You do a full restore on this backup machine. You define a slave master relationship between the two boxes via the software provided. Then start hot-backup.
Hot backup takes the transaction log from the master machine and distributes it to the slave machine(s), keeping the critical files updated.
With reasonably fast lan speeds and reasonably fast hardware, the two boxes are almost virtual twins. Which is what you want. If the master box goes down, you switch over to box two and your back up and running. The only data it is possible to lose is whatever is in the transaction logger pipeline, so the idea is to keep it to a minimum by "tuning" system parameters.

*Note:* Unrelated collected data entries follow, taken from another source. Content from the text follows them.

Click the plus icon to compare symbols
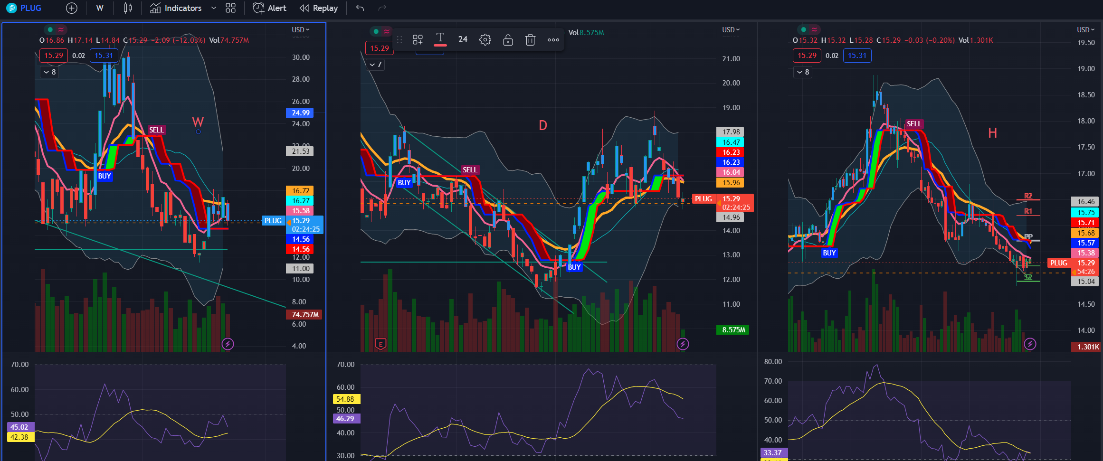 71,8
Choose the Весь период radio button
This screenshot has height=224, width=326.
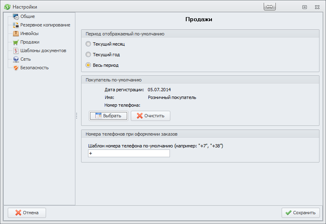click(88, 65)
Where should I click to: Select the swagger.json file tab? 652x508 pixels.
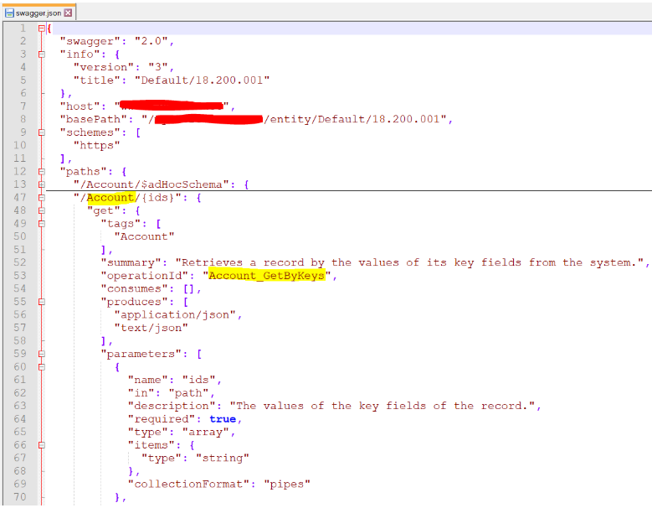tap(39, 13)
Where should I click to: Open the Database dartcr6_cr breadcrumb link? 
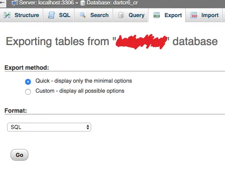112,3
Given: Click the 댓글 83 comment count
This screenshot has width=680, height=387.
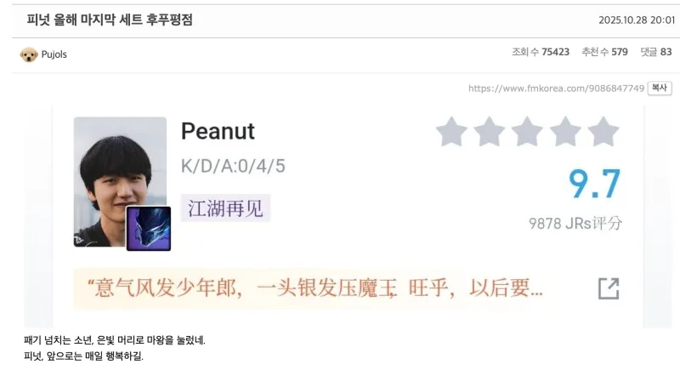Looking at the screenshot, I should (656, 52).
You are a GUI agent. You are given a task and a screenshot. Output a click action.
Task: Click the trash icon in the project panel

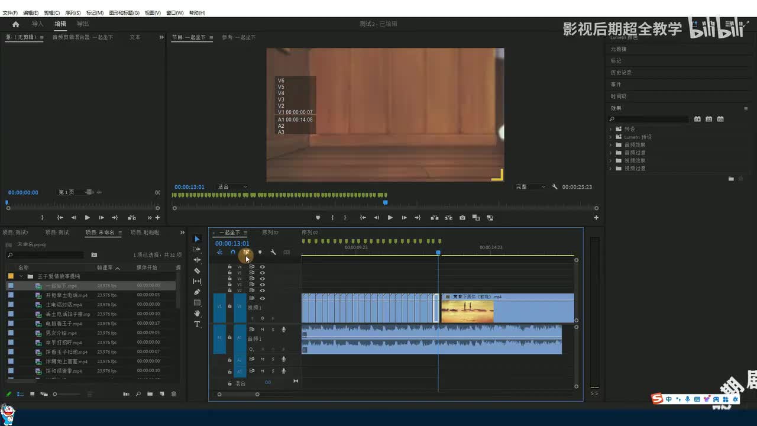click(173, 394)
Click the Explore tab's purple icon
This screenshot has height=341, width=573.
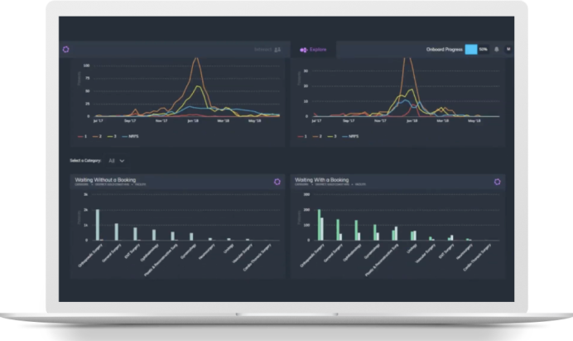(304, 50)
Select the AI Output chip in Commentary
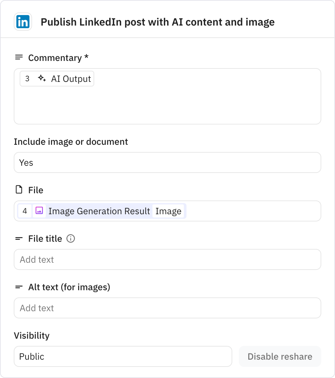The image size is (335, 378). pos(71,78)
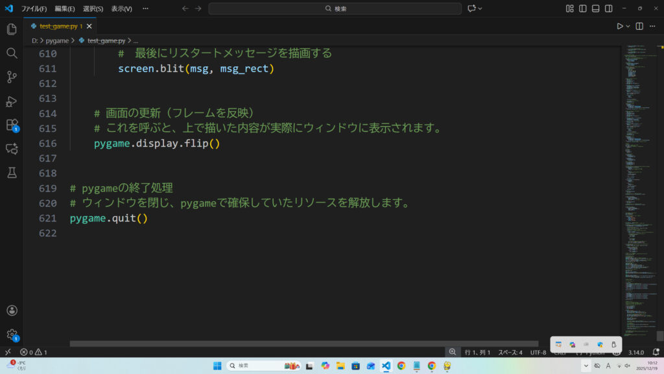Toggle the bottom panel layout button

[x=596, y=8]
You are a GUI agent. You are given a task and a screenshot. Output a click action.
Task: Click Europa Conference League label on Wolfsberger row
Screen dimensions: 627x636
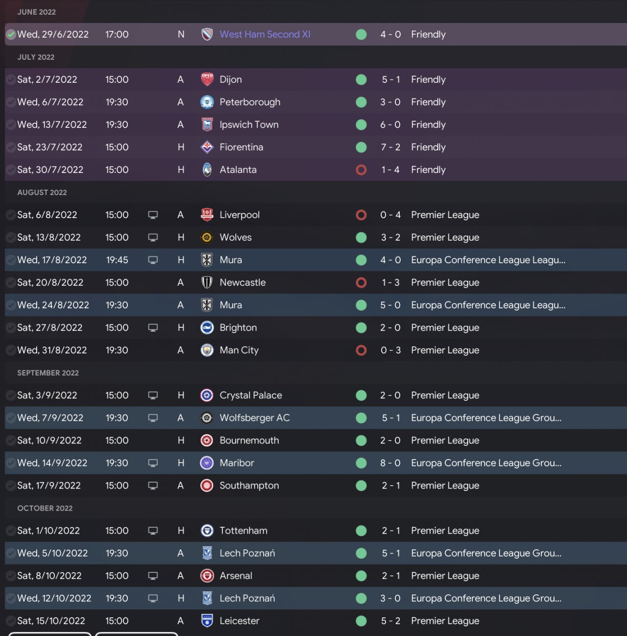[x=486, y=418]
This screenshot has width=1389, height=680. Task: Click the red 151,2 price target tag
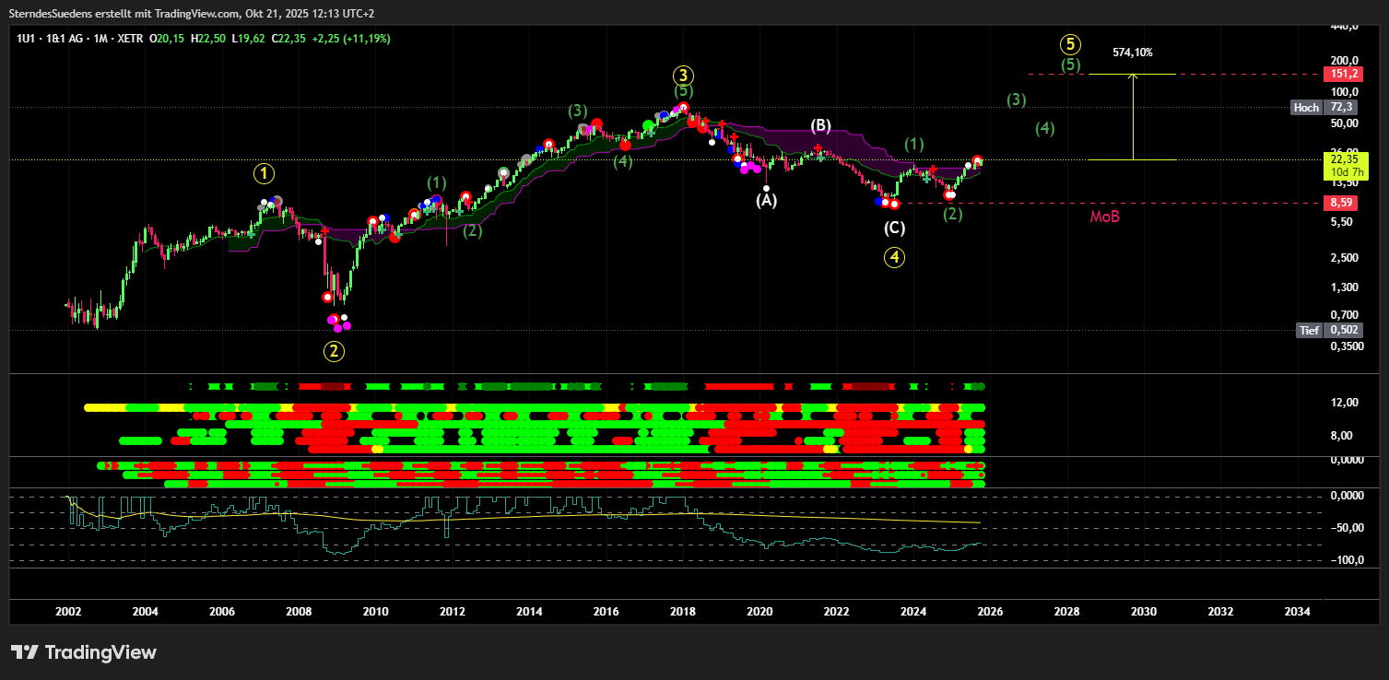coord(1341,74)
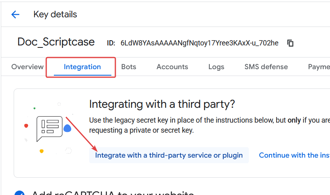Click the Key details page title

coord(55,14)
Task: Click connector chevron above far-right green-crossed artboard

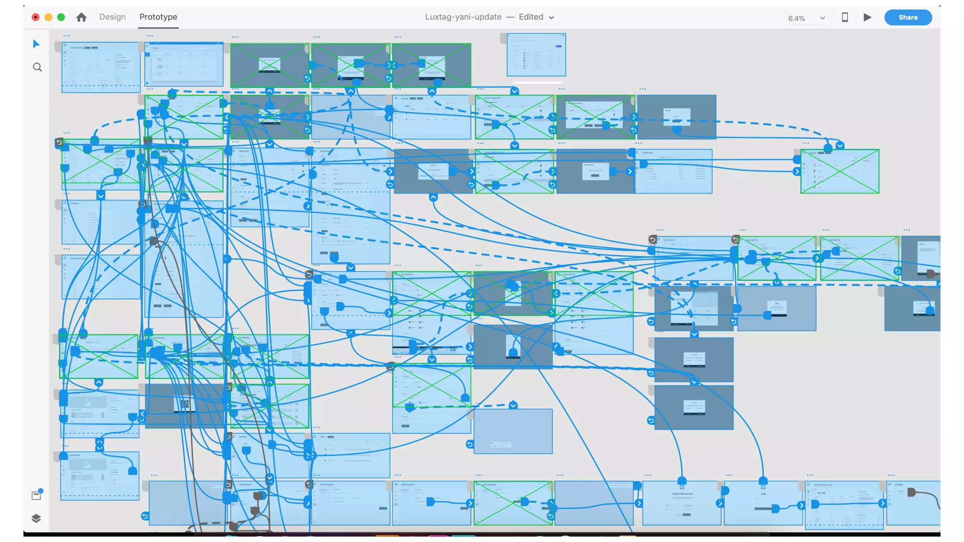Action: click(840, 146)
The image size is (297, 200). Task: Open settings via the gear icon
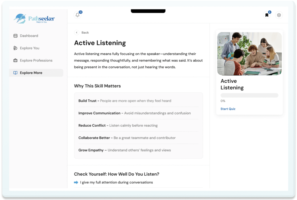tap(279, 15)
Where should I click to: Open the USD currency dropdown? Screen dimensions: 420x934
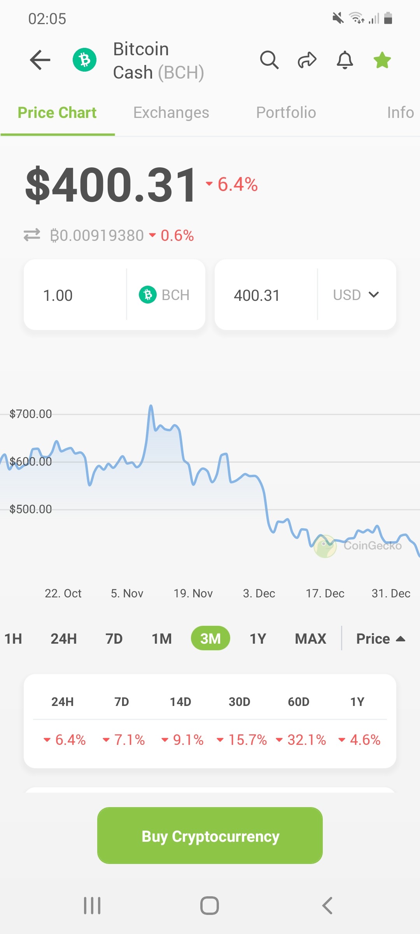pyautogui.click(x=356, y=295)
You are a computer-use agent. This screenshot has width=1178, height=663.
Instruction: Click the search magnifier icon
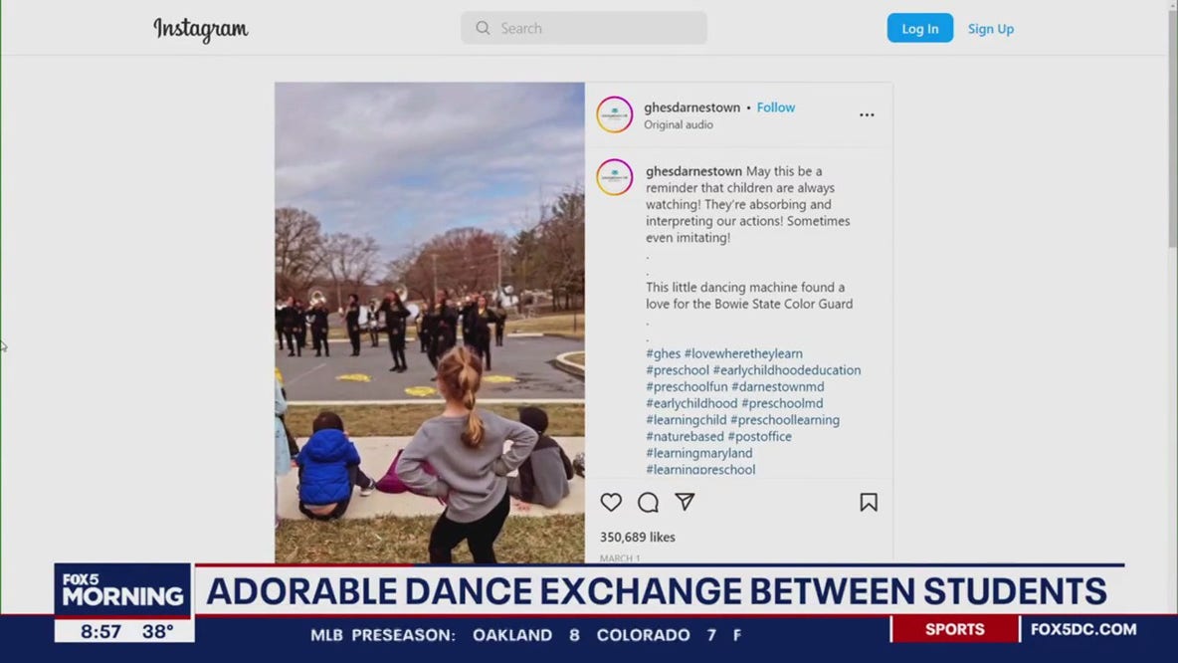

Some fairly large players use hot backup. Auto Trader Magazine pops to mind.
It can take hours to restore a large system and additional hours to restore the transaction logs.
If it is reasonably monitored (slave and/or master phantoms die sometimes) and don't let the logger queue get too big, I've never heard of anyone with a better solution.
--
Mark Brown
Sr. Software Engineer
Drexel Management Svc Inc.
484-716-6154 (cell)
.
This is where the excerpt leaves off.